Life Starts Now.

Living each day to the fullest, because we know first-hand just how fragile life can be.

Wednesday, November 14, 2012

We believe in miracles.

"Call to me and I will answer you.  I will show you great and mighty things."-Jer. 33:3

I'm reporting to you tonight, from my bed.  Where I sit with a laptop and a pepsi,...and a belly full of this:

Yeah, I skipped Zumba tonight...I had more important things to do.  Like CELEBRATE. 

So, Joel had roto virus a couple of weeks ago.  We thought it was the flu....but it just didn't end.  The poor kid lost a pound, which in his case, is really not good.  He's 2 1/2 and he barely tops 25 pounds.  Our pediatrician asked that we come in, and while we were there, I told him I noticed that Joel's testicles were looking as they did pre-surgery four months ago.  So he checked them.  Said it looked like a hernia.  AGAIN.  I held the tears back until I got to my dad's work down the street.  When we were in the hospital last, I told Joel we were done with surgeries.  That it was his last.  I wasn't about to break my promise to him, even though it wasn't my promise to make in the first place.  No more surgeries.  No more hospital stays, and hospital beds, and strangers.  No more OHSU, cause we hate it there anyway.

Joel's sickness finally left this Monday.  As in 14 days of flu-like symptoms.  ACK.  You don't even wanna see the laundry piles, and the things I've neglected.  We had an ultrasound yesterday at Providence.....on his balls.  Wanna guess how he liked having his balls mutilated by that ultrasound tech?  He hated it.  And her.  So I took that little precious to Starbucks when we were done.


The ultrasound tech mentioned that she saw a tear in his tissue; took pictures of it to send off to the radiologist.  We discussed theories as to why his right testicle would be so swollen and painful.  His shunt drains near the area of the last hernia, and it's possible that the fluid passed through the tear. 

    {Side note}: The shunt fluid theory is a little disappointing.  Even though Joel's shunt is to stay in his brain for life, our hope is that he doesn't need the shunt.  His hydrocephalus was obstructive, caused by a clot from his brain bleeds.  He went through a blood thinner treatment that 'possibly' could have cleared up the clotting throughout his body....there's no telling if there is still an obstruction or not.  Shunts malfunction.  Quit working.  There are lots of problems that can happen with shunts....which lead to surgeries to replace them.  Still following?  We said no more surgeries.  I need hydrocephalus to miraculously clear up, even though that shunt is staying there for good.
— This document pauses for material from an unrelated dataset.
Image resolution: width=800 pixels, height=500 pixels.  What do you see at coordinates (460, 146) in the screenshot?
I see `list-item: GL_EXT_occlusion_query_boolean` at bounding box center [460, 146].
So, we left Providence yesterday, not sure of what to hope for.  A miracle? I don't know.  I just know that I promised my little Ironman that we weren't going back to the hill. 

We got the call this morning.  The ultrasound showed no abnormalities.  No surgery.  Nothing.  What about the tear?  What the heck?!  I honestly don't know what she saw yesterday.  I don't care.  I just know that as of tonight, we may not have to have any. more. surgeries. 

I was able to keep my promise tonight.


Connor and I baked a cake, and while dinner was chaotic as usual, dessert was not.  Adam and I sat on the couch, shared a piece of cake, and watched the kids laugh, and joke, and eat theirs.  I couldn't help but just sit back and watch the peace over our family.  Joel had no idea why we were celebrating, but the rest of us did.  Is this the end of surgeries and procedures?  Not sure....but it sure felt like it tonight....and I'm a blubbering mess.  I'm so thankful.....I'm so thankful.